The first five steps build the strategic posture. The last five give you the artifacts your team produces to support it. Read in order on the first pass; come back to specific steps when the board asks a question.
The track
- Executive overview: why evals are board-level (12 min). The case for the eval program as defensible risk posture, not engineering hygiene. The non-determinism, subjectivity, and drift arguments framed for non-engineers 1.
- EU AI Act timeline (16 min). GPAI obligations live as of August 2, 2025; full applicability August 2026. The document you actually file 2.
- NIST AI RMF mapped to eval activities (16 min). The four functions (Govern, Map, Measure, Manage) cross-walked to specific eval evidence. What goes in an audit binder 3.
- OWASP LLM Top 10: your exposure (14 min). Each item: what it is, how evals detect it, what to file in the risk register 4.
- What frontier-lab evals look like (14 min). Anthropic's Responsible Scaling Policy 5 and OpenAI's Preparedness Framework 6 are the vocabulary your peers use and the standard your investors and customers will reference.
- Building an AI risk register (12 min). The template, scoring methodology, and how each row links to a product-risk artifact.
- Customer-facing trust artifacts (12 min). Trust portal page content, model card framing, what to share publicly and what to gate behind an NDA.

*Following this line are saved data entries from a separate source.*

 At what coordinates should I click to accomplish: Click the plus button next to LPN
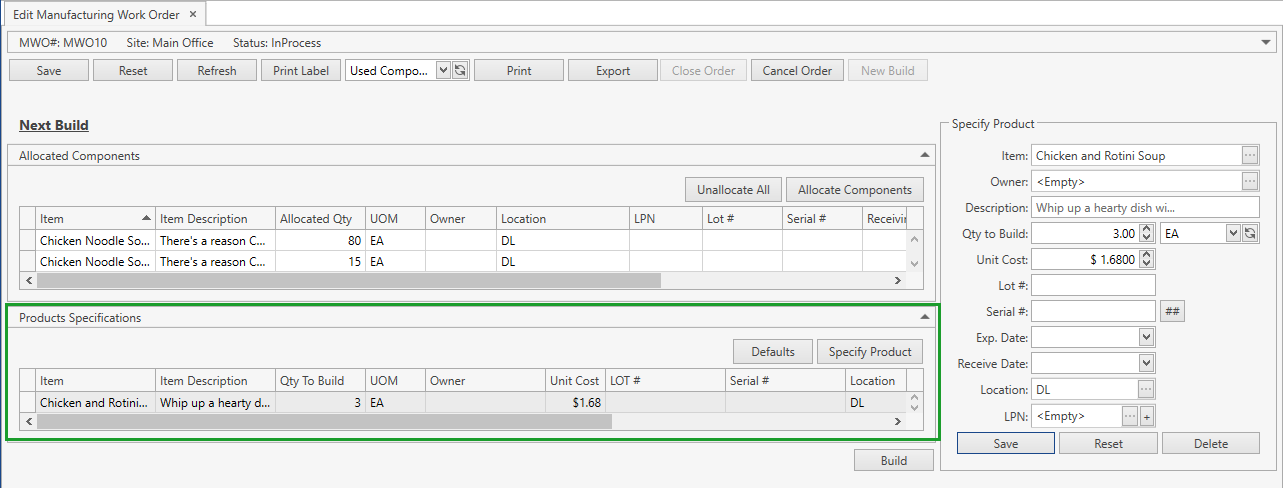click(1147, 416)
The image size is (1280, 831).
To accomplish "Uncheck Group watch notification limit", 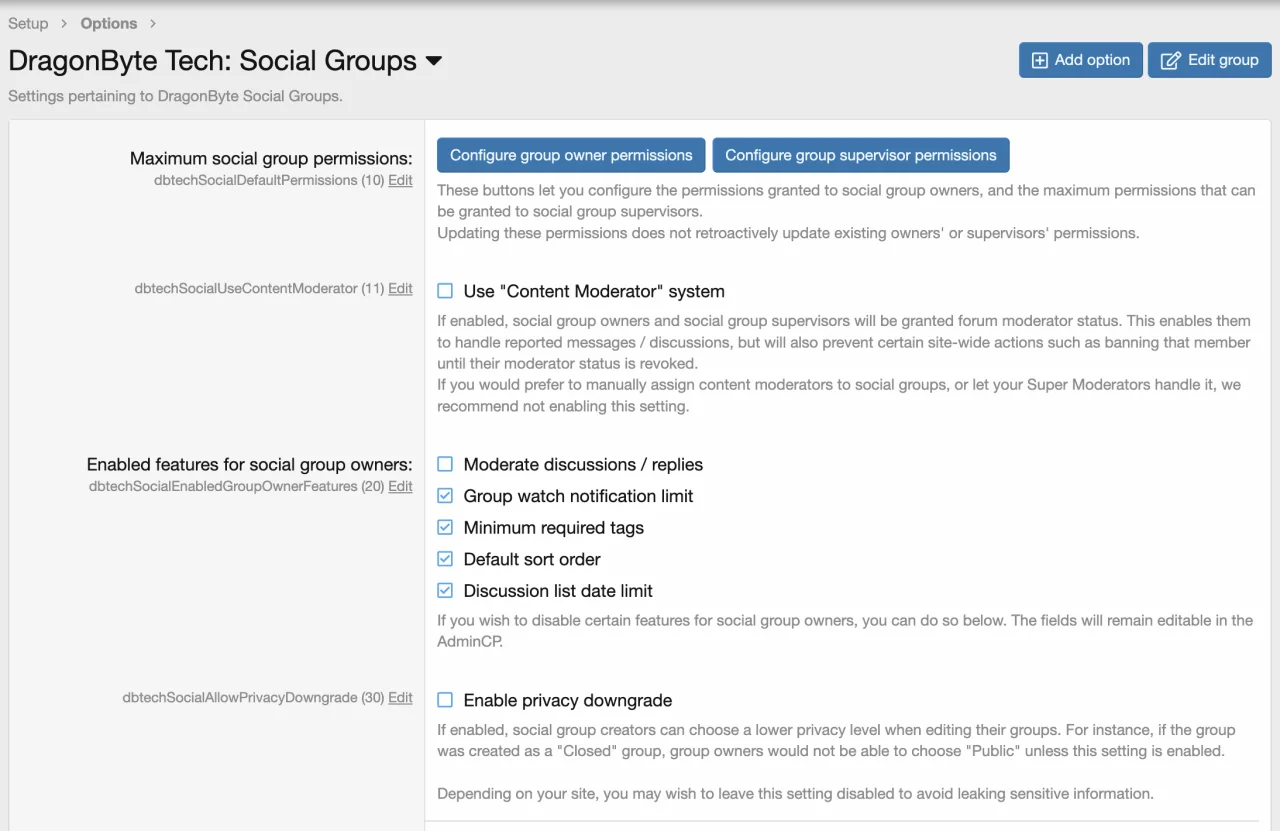I will coord(445,496).
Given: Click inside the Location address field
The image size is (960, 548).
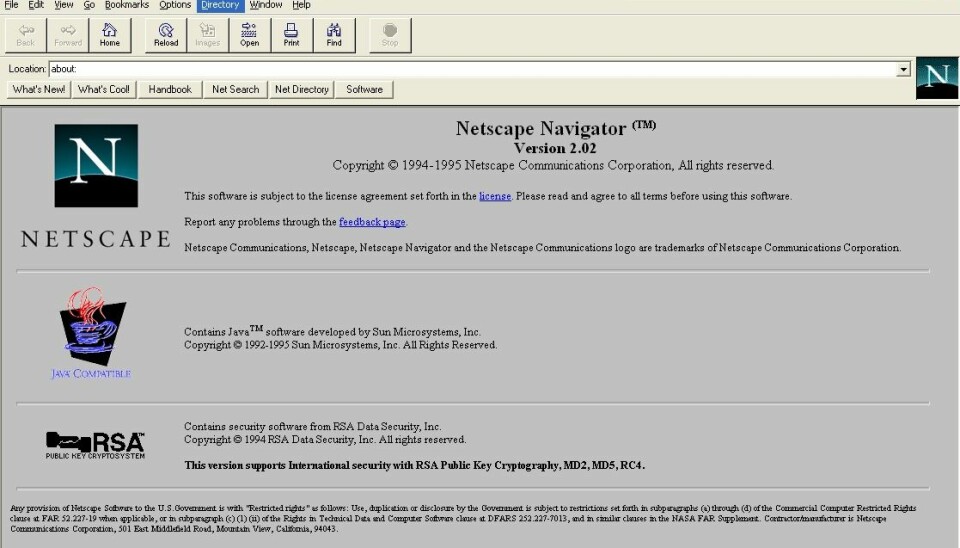Looking at the screenshot, I should coord(470,70).
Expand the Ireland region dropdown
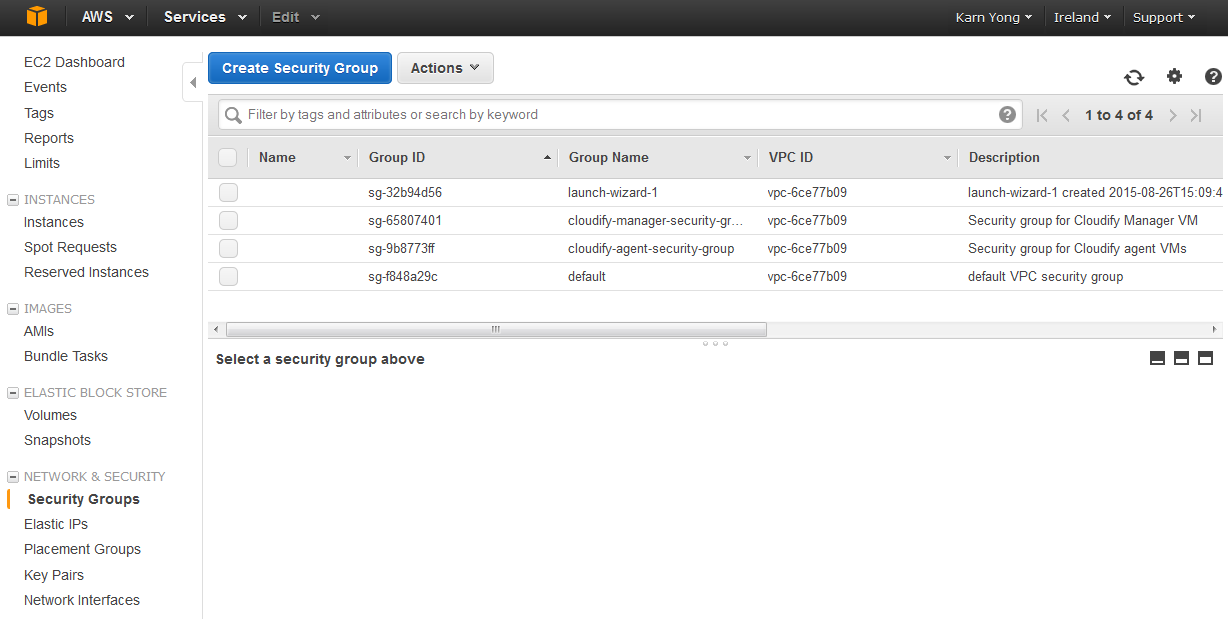Screen dimensions: 1228x619 point(1082,17)
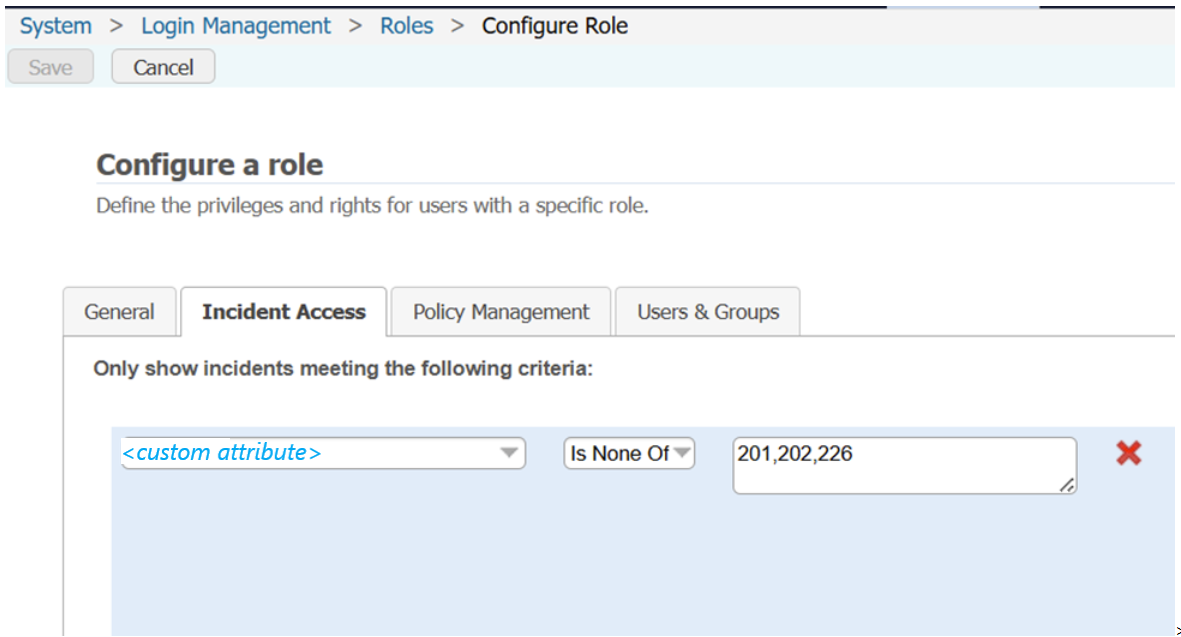Click the role description text below the heading
The width and height of the screenshot is (1181, 637).
point(372,207)
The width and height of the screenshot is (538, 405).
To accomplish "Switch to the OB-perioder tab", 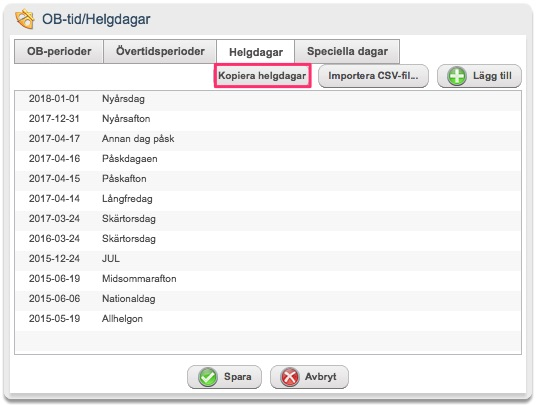I will pyautogui.click(x=59, y=51).

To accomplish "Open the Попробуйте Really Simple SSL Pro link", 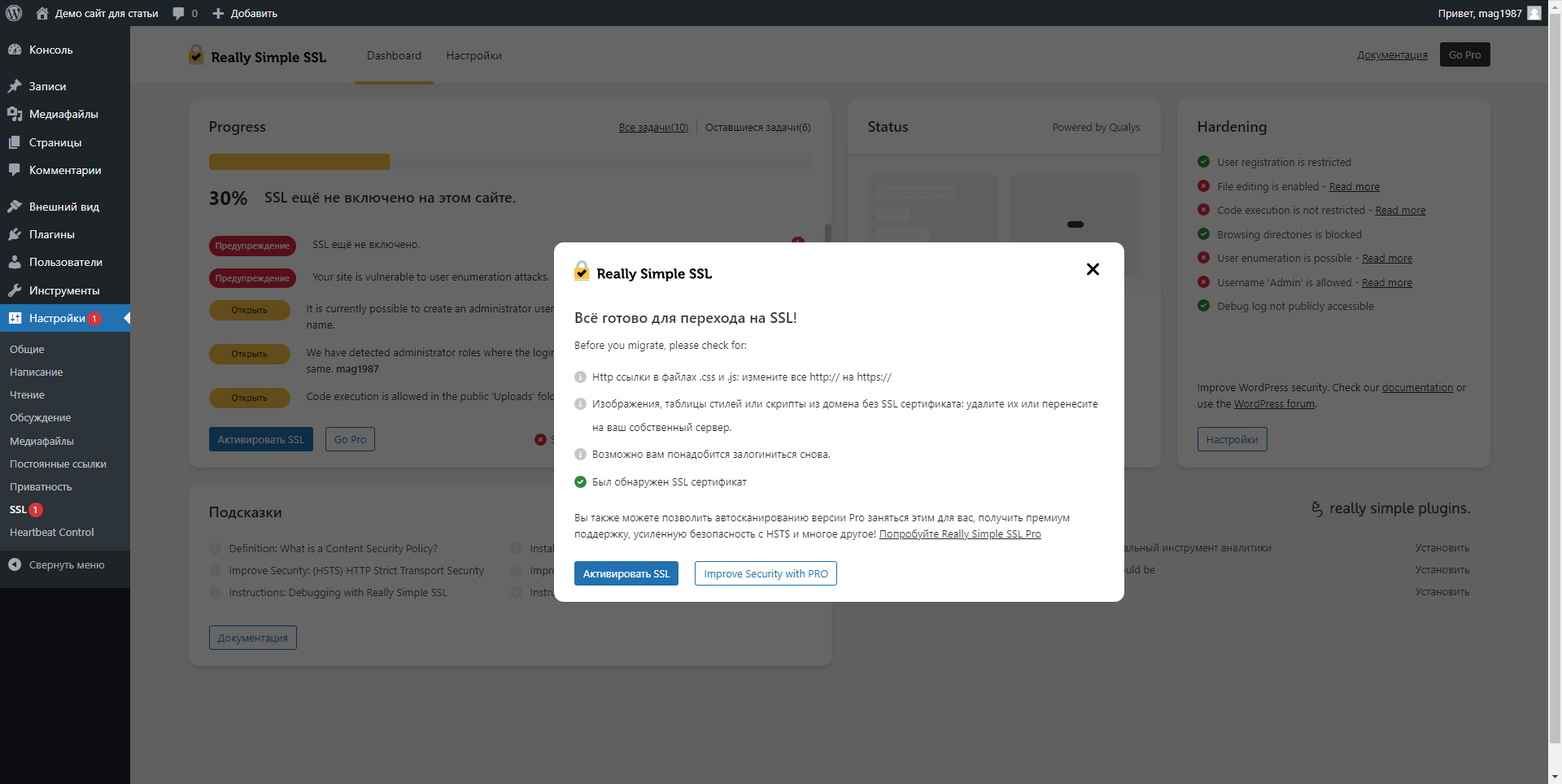I will coord(960,534).
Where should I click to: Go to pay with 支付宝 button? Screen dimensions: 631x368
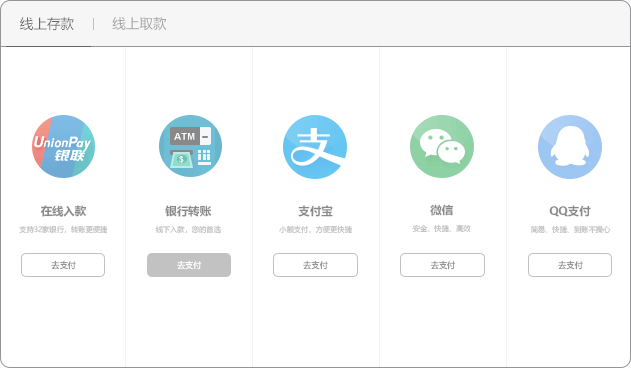click(x=315, y=265)
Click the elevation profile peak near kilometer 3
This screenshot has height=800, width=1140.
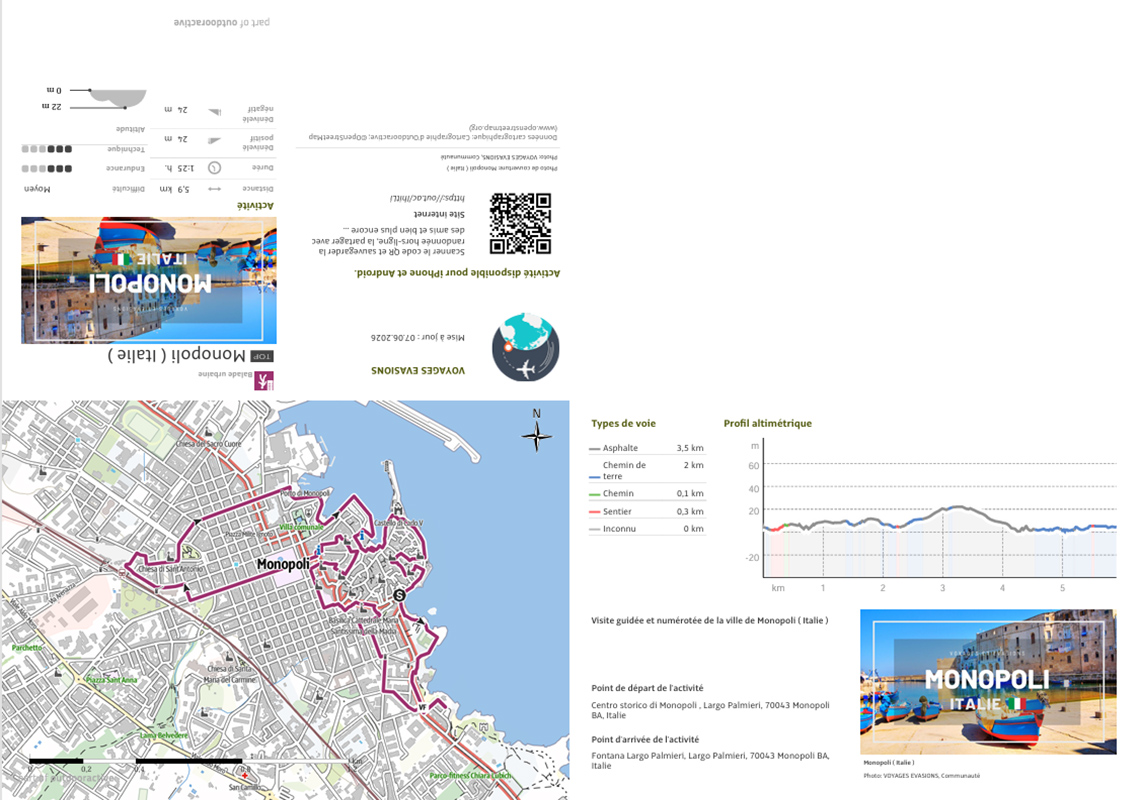point(958,507)
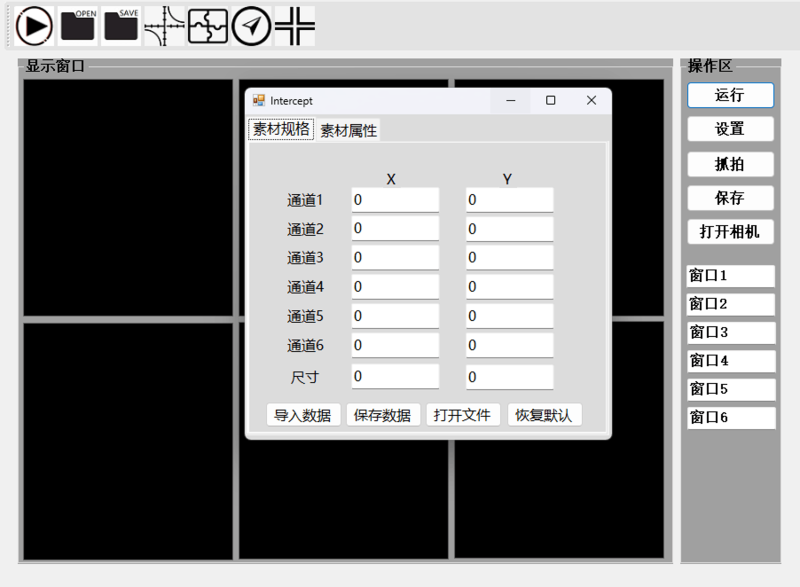Click the 恢复默认 button
The height and width of the screenshot is (587, 800).
[x=544, y=415]
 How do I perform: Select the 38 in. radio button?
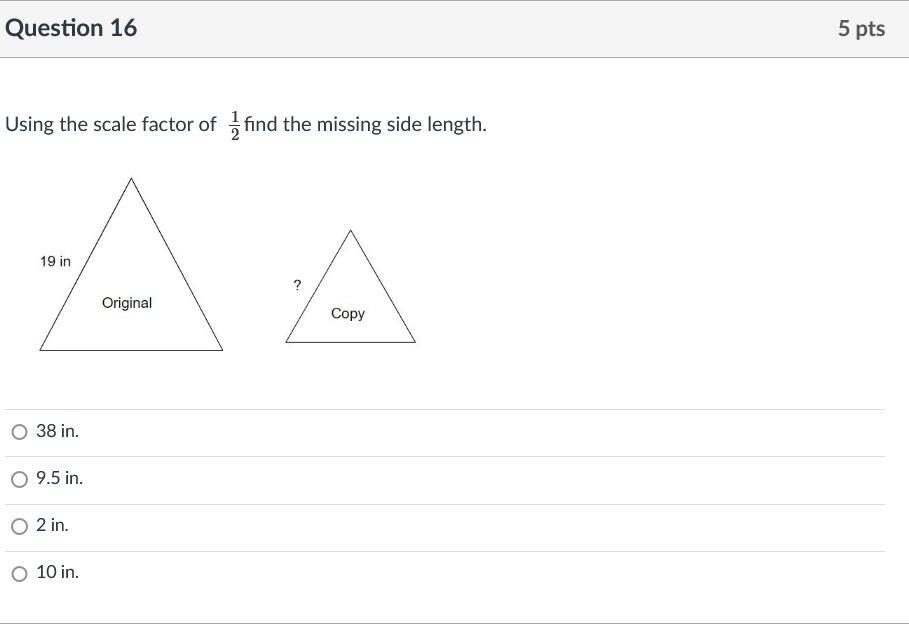tap(19, 432)
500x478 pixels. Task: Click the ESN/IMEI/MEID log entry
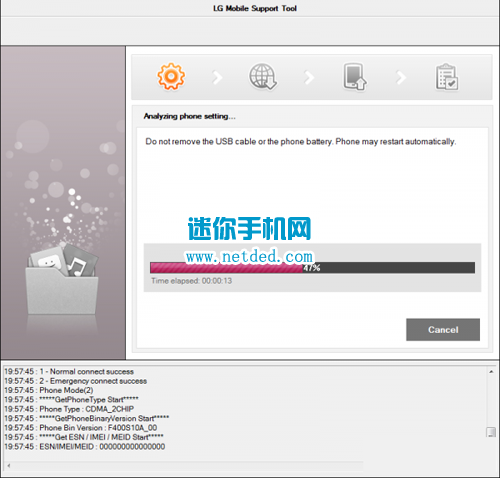click(85, 446)
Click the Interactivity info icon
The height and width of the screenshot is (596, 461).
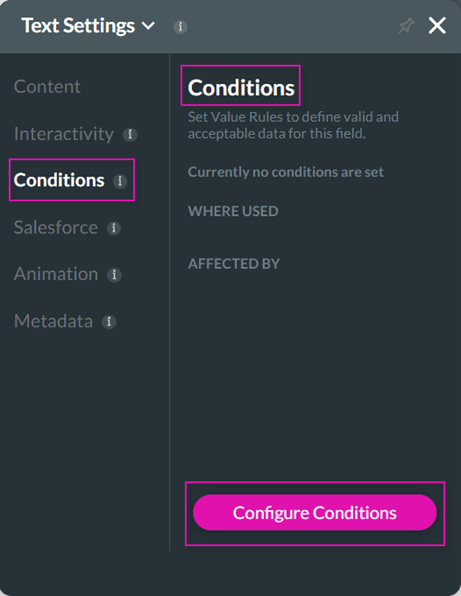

- Red-team program design (14 min). Internal vs external, cadence, scope. What goes in the contract with an external red-team vendor.
- Eval spend benchmarks (14 min). What teams of your size spend on eval headcount, vendor licenses, and compute. The three reference architectures (OSS, hosted, hybrid) with cost ranges.
- Talking to your board about AI risk (16 min). The board-readout template: one-pager, risk matrix, mitigation-status table. What to leave out.
What comes after the track
Once the ten pages are read, the natural next moves: write the AI risk register for the current quarter; pick the trust artifact rollout date; commission an external red-team for the next major release. Anthropic's writeup on the challenges of evaluating AI systems is a useful supplement on what frontier-lab honesty looks like 7.
CAUTION
The EU AI Act timelines are real. If your product touches EU users, the GPAI obligations are live and the full-applicability date is firm. Steps 2 and 3 are not optional; they are the audit-binder material your legal team will request.